▶ _Exercise text_:
____________________

When it comes to concern for the wellbeing of the well-known, Keanu Reeves is in a class of his own. Last year, all it took was a picture of the 46-year-old sitting alone on a bench, morosely contemplating a sandwich, to go viral and suddenly a global Cheer Up Keanu Day had been mobilised (15 June, in case you missed it). Nobody knows quite how this happened, but somehow it could only happen to Reeves. Maybe it's his serene-to-the-point-of-stoned screen persona; but it's also, perhaps, the knowledge that Reeves has known, and transcended, genuine suffering in the course of his life absent parents, deaths of loved ones, and so forth.

So what does it mean now the actor has written his first book and called it Ode to Happiness? "I draw a hot sorrow bath," reads the first page. "In my despair room," reads the second. Each page wallows in increasingly absurd levels of self-pity, while the accompanying blotchy, black-ink drawings, by Los Angeles artist Alexandra Grant, look as if they've been blurred by tears. It culminates with an image of a bleeding black spot and the line: "It can always be worse." Before the UN intervenes with a Cheer Up Keanu relief effort, it should be noted that Reeves's slender literary debut is not entirely serious.

____________________

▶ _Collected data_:
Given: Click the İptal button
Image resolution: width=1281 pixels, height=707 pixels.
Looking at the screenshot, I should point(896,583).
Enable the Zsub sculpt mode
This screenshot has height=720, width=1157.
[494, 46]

____________________

▶ _Parts of the exercise_:
**a.** From the Keanu Reeves text, reproduce the stretch from "When it comes" through "and so forth.".
**b.** Rewrite the paragraph of the Keanu Reeves text that begins "So what does it mean now" in a shorter form, keeping its main facts.
**c.** List every line from Reeves's book that the Keanu Reeves text quotes.

▶ _Solutions_:
**a.**
When it comes to concern for the wellbeing of the well-known, Keanu Reeves is in a class of his own. Last year, all it took was a picture of the 46-year-old sitting alone on a bench, morosely contemplating a sandwich, to go viral and suddenly a global Cheer Up Keanu Day had been mobilised (15 June, in case you missed it). Nobody knows quite how this happened, but somehow it could only happen to Reeves. Maybe it's his serene-to-the-point-of-stoned screen persona; but it's also, perhaps, the knowledge that Reeves has known, and transcended, genuine suffering in the course of his life absent parents, deaths of loved ones, and so forth.

**b.** Reeves has written his first book, Ode to Happiness. Its pages, which open with "I draw a hot sorrow bath" and "In my despair room," sink into more and more absurd self-pity. They come with blotchy black-ink drawings by Los Angeles artist Alexandra Grant that look blurred by tears. The book ends with a bleeding black spot and the line "It can always be worse." It is not entirely serious.

**c.**
- "I draw a hot sorrow bath"
- "In my despair room"
- "It can always be worse."